Targeting TGF-beta has been proposed as a potential therapeutic measure for example in glaucoma. Concerning various aspects of TGF-beta in the pathogenesis of glaucoma, therapies should be directed to modulate its production, activation, interaction with receptors, downstream intracellular regulatory mechanisms and/or the final structural and ECM changes (see Prendes M A et al., Br J Ophthalmol (2013), 97, 680-686).

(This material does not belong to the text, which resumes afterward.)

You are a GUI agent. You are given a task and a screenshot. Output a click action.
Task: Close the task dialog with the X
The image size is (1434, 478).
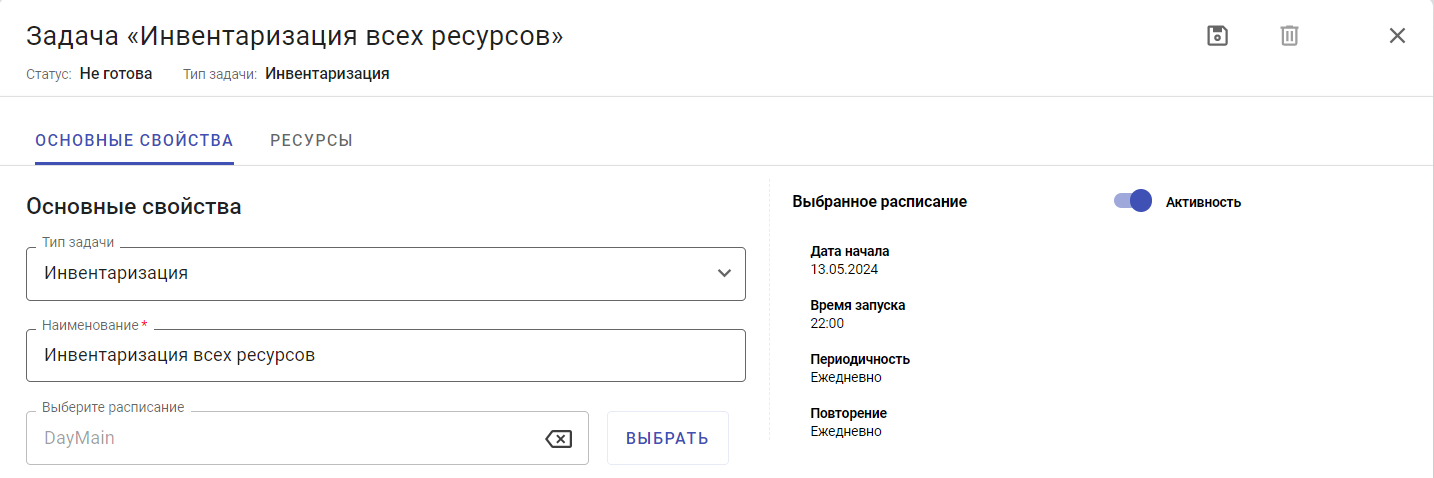[x=1397, y=36]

Glaucoma (GCM), based upon chronically increased intraocular pressure, is a progressive optic neuropathy characterized by progressive loss of retinal ganglion cells, which manifests clinically with loss of optic disc neuroretinal rim tissue, defects in the retinal nerve fiber layer, and deficits on functional visual field testing (see Danesh-Meyer et al., Ophthalmol. 2006, 113: 603-611). Glaucoma is the second leading cause for blindness in the adult in the USA. Despite a multitude of treatment options, including surgical procedures in referactory patients, blindness remains a major threat. Primary open-angle glaucoma (POAG) is the most common form of glaucoma in the USA. Worldwide, in the year 2000 the number of people with POAG has been estimated at nearly 66.8 million with 6.7 million having bilateral blindness (see Quingley, Br J Ophthalmol. 1996 May; 80(5):389-393).

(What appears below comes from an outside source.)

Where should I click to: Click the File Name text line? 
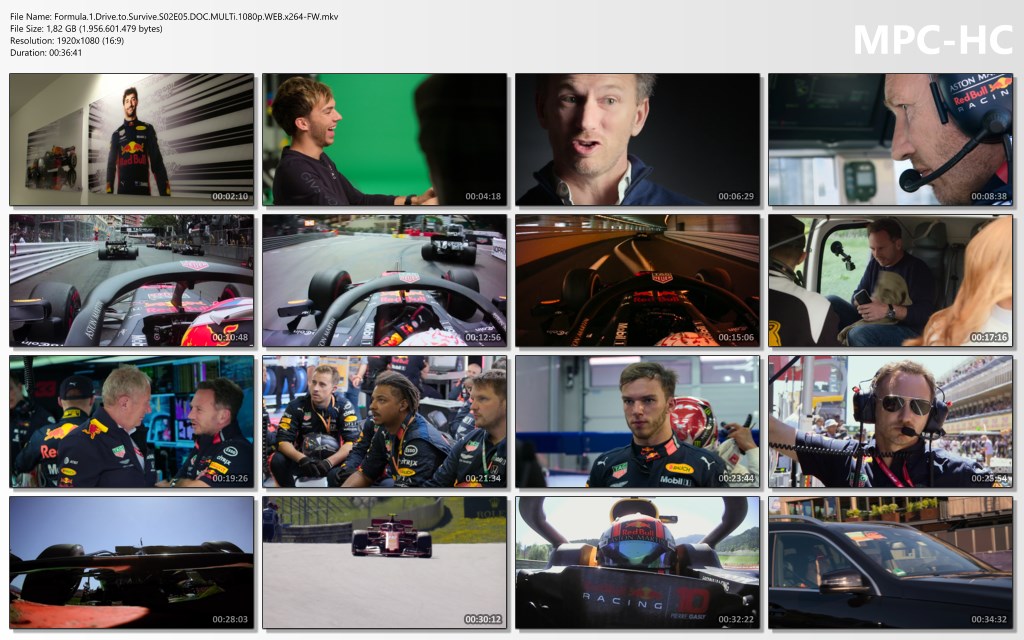(174, 16)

Cataract surgery is the most common ophthalmic surgical procedure. Alone in the USA, up to 3,000,000 cataract surgeries are performed per year. The US government spends currently more than USD 3 billion per year on treating cataract (Medicare patients only). The lens of the eye is removed by the procedure, and an intraocular lens is implanted. The lens capsule remains in situ, and the posterior part of the capsule frequently develops posterior capsule opacification (PCO) due to mechanical disruption and potential other factors associated with lens replacement. This condition occurs in 20 to 40% of PCO patients, YAG-laser posterior capsulotomy (rates depend on country, lens type used and surgical experience) is performed within the first two years, to remove the opacification (see Johansson B et al., Br J Ophthalmol (2010), 94, 450-455; Mathew R G et al., Ophthalmic Surg Lasers Imaging (2010), 41, 651-655). The use of the YAG-laser is associated with distince risks, including retinal detachment (1-3%), cystoid macular oedema (up to 5%) and secondary glaucoma (see Billotte C and Berdeaux G, J Cataract Refract Surg (2004), 30(10), 2064-2071).

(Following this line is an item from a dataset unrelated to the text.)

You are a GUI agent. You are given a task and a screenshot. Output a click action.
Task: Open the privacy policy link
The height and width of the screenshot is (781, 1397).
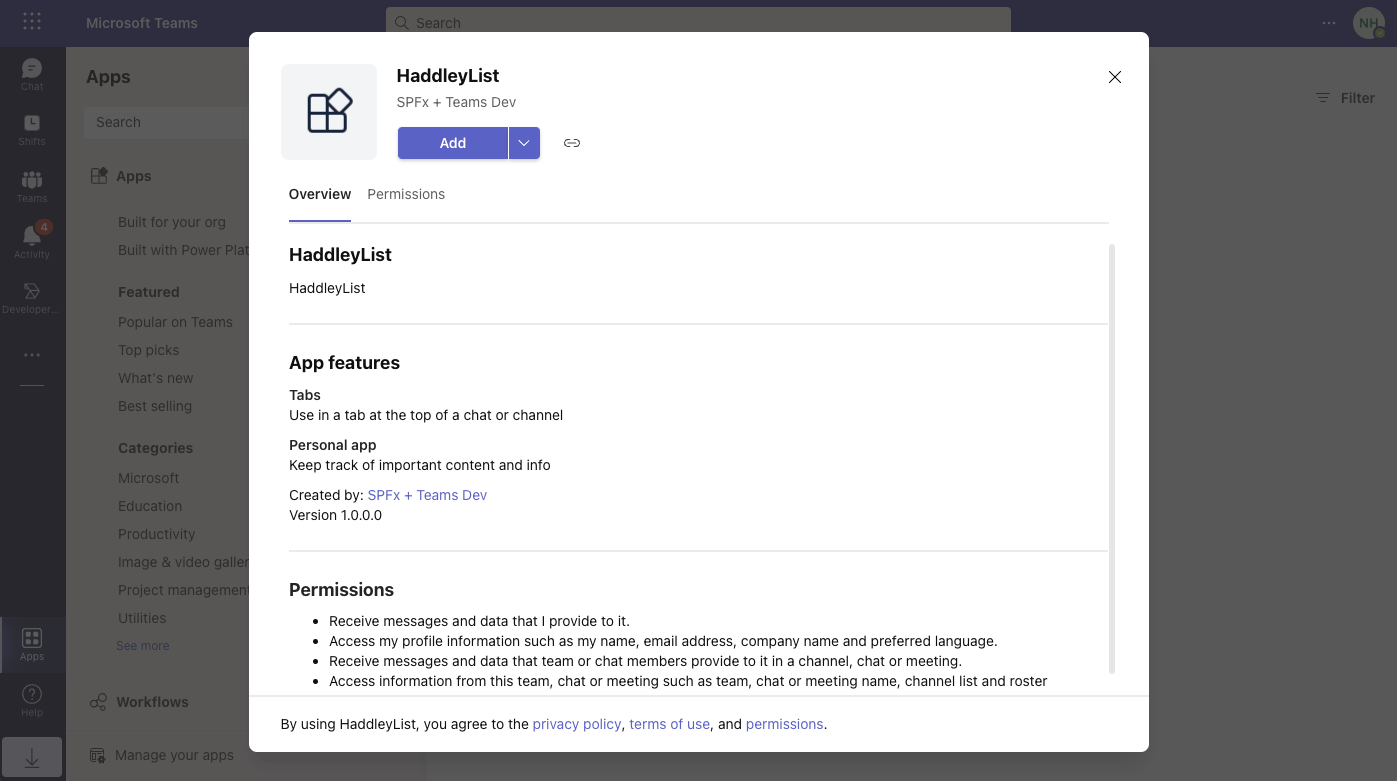coord(577,724)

TGF-beta has been closely associated with the pathophysiology of both, GCM and PCO; so far, the effect of the TGF-beta protein has been inhibited by ALKS inhibitors as for example described in WO 2009/146408 or antibodies directed to TGF-beta, i.e., one of its isoforms, which are disclosed for example in WO 2012/167143. None of these compounds has so far been successful in effective inhibiting TGF-beta in the eye, and thus, to be successful in the prevention and/or treatment of ophthalmic diseases such as GCM or PCO.
It is the objective of the present invention to provide an oligonucleotide, preferably an antisense oligonucleotide, which is specifically inhibiting the expression of TGF-beta1, TGF-beta2, and/or TGF-beta3 mRNA, TGF-beta1 and TGF-beta2 mRNA, or TGF-beta1 and TGF-beta3 mRNA, or TGF-beta2 and TGF-beta3 mRNA, and consequently is highly efficient for use in prevention and/or treatment of an ophthalmic disease without causing any (severe) side effects.